At the outset of our meeting we referred Lord McNally to his recent words in response to the debate in the House of Lords in relation to the proposed legal aid changes:

“We recognise JR as an important tool of redress which balances the power of the state and we continue to believe that it is important to make legal aid available for most JR cases”. 

We put to him that we believe that far from ensuring that legal aid remains available for most JR cases, the proposals will lead to a reduction in number of JR cases being brought, because legal aid law firms, which tend to work on very tight financial margins, simply will not be able to afford to carry the financial risk. The result is that less people will be able to hold public bodies to account and public bodies will be able to act as they please, safe in knowledge that they cannot be held to account.

Lord McNally was keen to point out that bringing a reduction in number of JR cases overall is in fact “part of our intention”. He said that this particular proposal was his own idea, not Chris Grayling’s. Having noticed a “steep rise” in the number of JR cases in recent years, he asked for a “comb-through”, to make sure the system is “fit for purpose” and that it is not “used or abused by clever lawyers”.

Clearly the government is not only concerned with what it perceives as being a large number of “weak” JR cases. McNally made it clear that he believes JR is being used for purposes it was not “designed for”, and that this is what he is trying to put an end to. The examples he gave were cases where JR is used to challenge the poor administration of government departments. While this will come as no surprise to those in the field who have been following the Ministry of Justice’s ongoing reforms of the way the JR process works, it will to many others, because the Consultation paper makes no mention of its aim to reduce the overall number of JRs at all.

The government’s misleading figures

According to the Consultation, the proposals are all about trying to reduce the number of ‘weak’ JR cases. Transferring the financial risk onto the law firm is supposed to ensure that lawyers assess more carefully whether permission is likely to be granted, so that they no longer take forward weaker cases. In theory this sounds logical. The problem, as we explained to McNally, is that this completely ignores the way in which JR works in practice.

We used data we gathered from a sample of 118 JRs conducted by the Immigration department of Wilson Solicitors to show that the government’s assumption that cases that cases are weaker if permission is not granted is fundamentally incorrect. Our data shows that 48% of cases – almost half – finished before the permission stage was reached because the client and the public body reached an agreement that benefited the client. Basically, the public body accepted it had acted wrongly and made up for its wrongdoing.

=-=-=-=-=

What is being asked >> Reproduce the passage on the legal aid meeting with Lord McNally word for word, beginning at the words "The government’s misleading" and stopping after the words "works in practice.".

=-=-=-=-=

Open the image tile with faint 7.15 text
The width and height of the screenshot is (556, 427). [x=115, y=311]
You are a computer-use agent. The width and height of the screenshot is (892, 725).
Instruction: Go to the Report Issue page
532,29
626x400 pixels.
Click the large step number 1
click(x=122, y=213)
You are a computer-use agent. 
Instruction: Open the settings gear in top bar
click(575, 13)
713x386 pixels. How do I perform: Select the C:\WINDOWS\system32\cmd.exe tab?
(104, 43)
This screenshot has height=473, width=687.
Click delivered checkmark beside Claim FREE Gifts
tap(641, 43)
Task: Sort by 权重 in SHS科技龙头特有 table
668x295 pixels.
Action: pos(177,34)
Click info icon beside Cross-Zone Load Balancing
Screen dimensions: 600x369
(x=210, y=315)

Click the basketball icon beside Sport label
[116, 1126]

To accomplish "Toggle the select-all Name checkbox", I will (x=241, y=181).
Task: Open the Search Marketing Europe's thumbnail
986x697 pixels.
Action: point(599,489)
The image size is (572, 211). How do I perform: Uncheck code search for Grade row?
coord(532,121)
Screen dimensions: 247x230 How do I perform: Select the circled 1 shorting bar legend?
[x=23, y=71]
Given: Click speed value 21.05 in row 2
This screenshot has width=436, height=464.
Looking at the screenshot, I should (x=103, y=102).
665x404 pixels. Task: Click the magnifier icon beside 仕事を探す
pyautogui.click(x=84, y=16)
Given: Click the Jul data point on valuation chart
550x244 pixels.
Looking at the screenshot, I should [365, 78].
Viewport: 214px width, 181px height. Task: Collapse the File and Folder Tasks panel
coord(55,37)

=-=-=-=-=

Response to this exercise >>
The government’s misleading figures

According to the Consultation, the proposals are all about trying to reduce the number of ‘weak’ JR cases. Transferring the financial risk onto the law firm is supposed to ensure that lawyers assess more carefully whether permission is likely to be granted, so that they no longer take forward weaker cases. In theory this sounds logical. The problem, as we explained to McNally, is that this completely ignores the way in which JR works in practice.